The Visionary Start: Cyrus Avery’s Big Idea
The story of Route 66 begins in Tulsa, Oklahoma, with a businessman named Cyrus Avery. In the 1920s, as the automobile was transforming American life, Avery believed the nation needed a connected system of highways that would link rural towns with booming cities.
When the federal government proposed a national highway network, Avery lobbied fiercely for a major east-west road that would run through the heartland, connecting Chicago to Los Angeles. He saw it not just as a line on a map, but as an economic lifeline for farmers, small business owners, and travelers alike.
In 1926, his vision became reality when U.S. Highway 66 was officially commissioned. Stretching 2,448 miles through eight states — Illinois, Missouri, Kansas, Oklahoma, Texas, New Mexico, Arizona, and California — it was immediately embraced as a road of opportunity.
One of the earliest marvels along the route was the Chain of Rocks Bridge in St. Louis, Missouri. Built in 1929, it spanned the Mississippi River with a quirky 22-degree bend halfway across, a fitting gateway to a road full of surprises.
Highway of Hope in the Great Depression
When the Great Depression and Dust Bowl struck, Route 66 became far more than a highway — it was a pathway to survival. Families from Oklahoma, Texas, and Kansas, their farms devastated by drought, loaded their lives into rickety trucks and headed west, chasing rumors of work in California’s fertile valleys.
John Steinbeck immortalized this migration in his novel The Grapes of Wrath, giving Route 66 its enduring nickname: “The Mother Road.”
Along the way, roadside establishments became essential lifelines. In Hydro, Oklahoma, Lucille’s Service Station, built in 1929, gained fame for its owner’s generosity. Lucille Hamons was known for offering food, fuel, and kindness to weary travelers, cementing the station’s place as the “Mother of the Mother Road.”
The Golden Age: America’s Main Street
By the late 1940s and 1950s, America’s love affair with the open road was in full swing.
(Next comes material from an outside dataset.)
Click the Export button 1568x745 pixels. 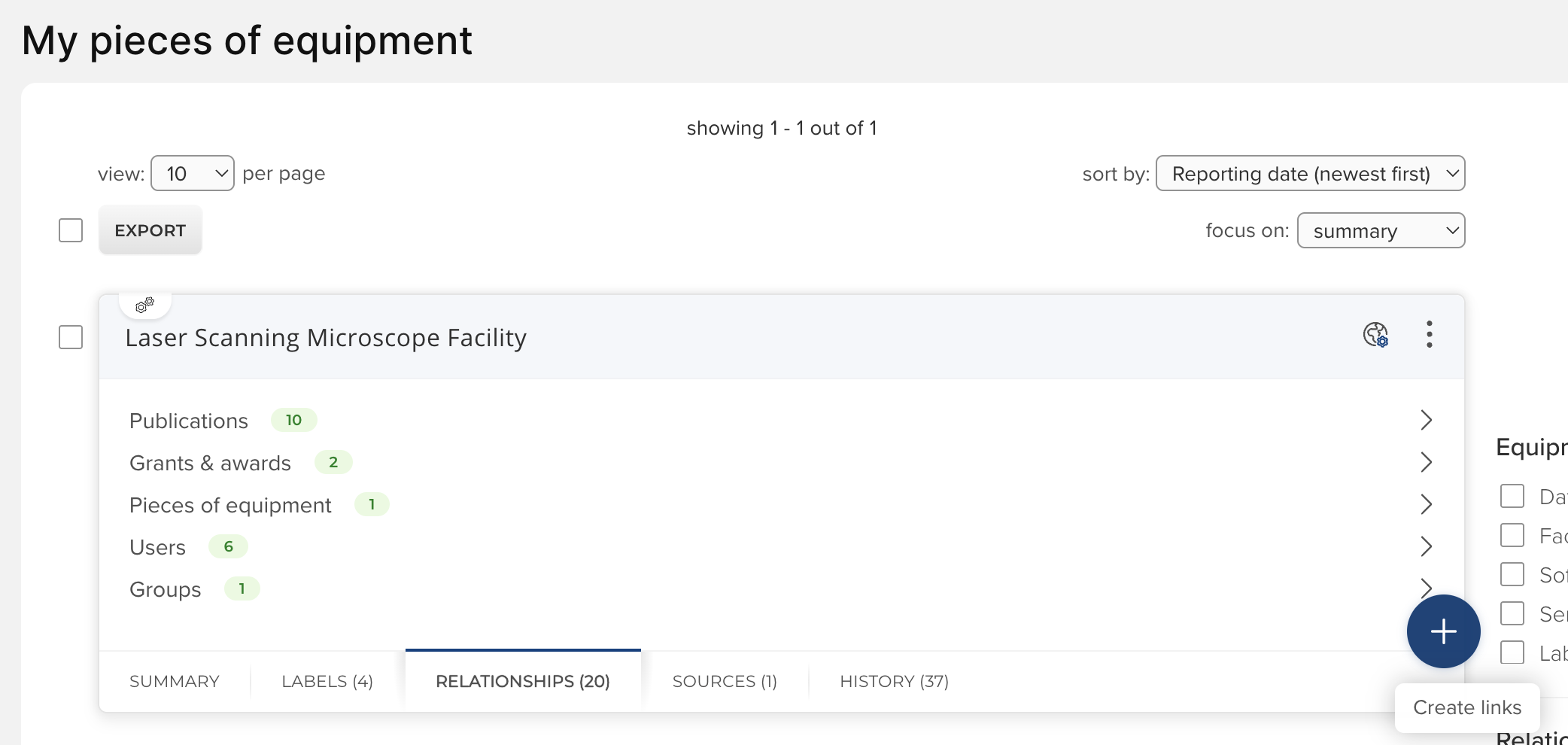150,231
Returning soldiers, a booming middle class, and shiny new cars created a new culture of family road trips. Route 66 transformed into the “Main Street of America,” lined with neon-lit motels, diners, and quirky attractions designed to capture a driver’s attention and imagination.
It was during this golden era that some of Route 66’s most famous oddities emerged:
The Blue Whale of Catoosa in Oklahoma, a giant smiling whale built as a whimsical swimming hole.
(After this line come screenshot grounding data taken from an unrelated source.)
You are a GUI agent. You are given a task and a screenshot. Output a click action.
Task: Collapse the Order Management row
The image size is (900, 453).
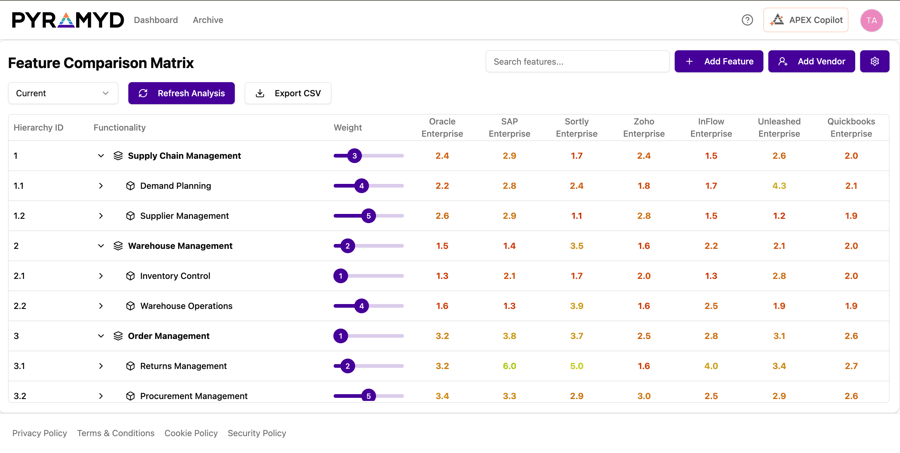101,336
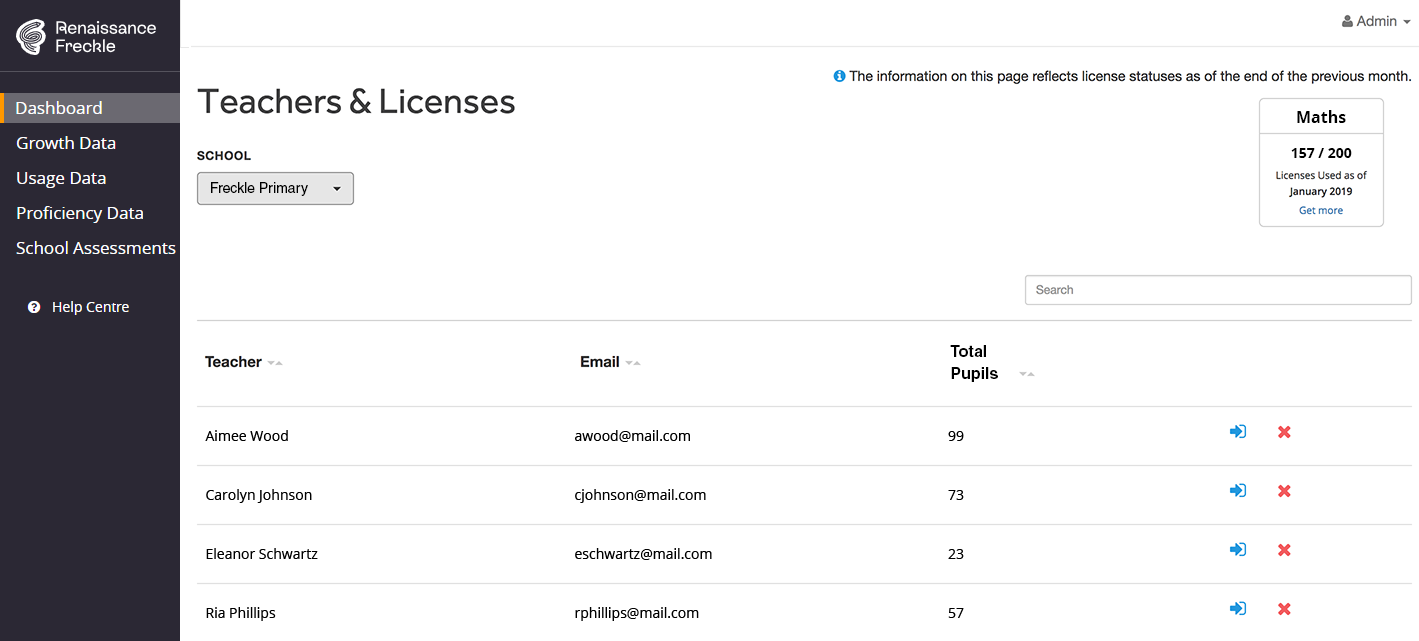The width and height of the screenshot is (1419, 641).
Task: Click the Get more licenses link
Action: [x=1321, y=210]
Meramec Caverns in Missouri, a vast cave system billed on countless painted barns as “Jesse James’ Hideout.”
The Wigwam Motel in Holbrook, Arizona, where families could “sleep in a teepee” beneath glowing neon lights.
These stops weren’t just places to rest — they were experiences, each adding to the mythos of a road that seemed to promise wonder around every bend.
The Decline of the Mother Road
Ironically, the very progress that Route 66 inspired became its undoing. In 1956, President Dwight D. Eisenhower signed the Interstate Highway Act, launching the construction of faster, straighter superhighways.
As these new roads bypassed small towns, businesses along Route 66 saw their customer base vanish. Once-bustling communities grew quiet, and legendary stops like Roy’s Motel & Café in Amboy, California, became lonely outposts in the desert.
By 1985, Route 66 was officially decommissioned as a U.S. highway, seemingly destined to fade into memory.
Revival and Rediscovery
But the Mother Road wasn’t ready to disappear. Travelers, preservationists, and historians rallied to save what remained, restoring landmarks and promoting Route 66 as a cultural treasure.
Today, a new generation of road-trippers sets out to experience its blend of nostalgia and Americana. Certain stops have become pilgrimage sites:
Cadillac Ranch in Amarillo, Texas, where ten Cadillacs stand buried nose-first in the desert, inviting visitors to leave their mark with spray paint.
Petrified Forest National Park in Arizona, the only national park crossed by Route 66, complete with remnants of old cars along the historic roadbed.
The El Rancho Hotel in Gallup, New Mexico, once a glamorous retreat for Hollywood western stars like John Wayne and Katharine Hepburn.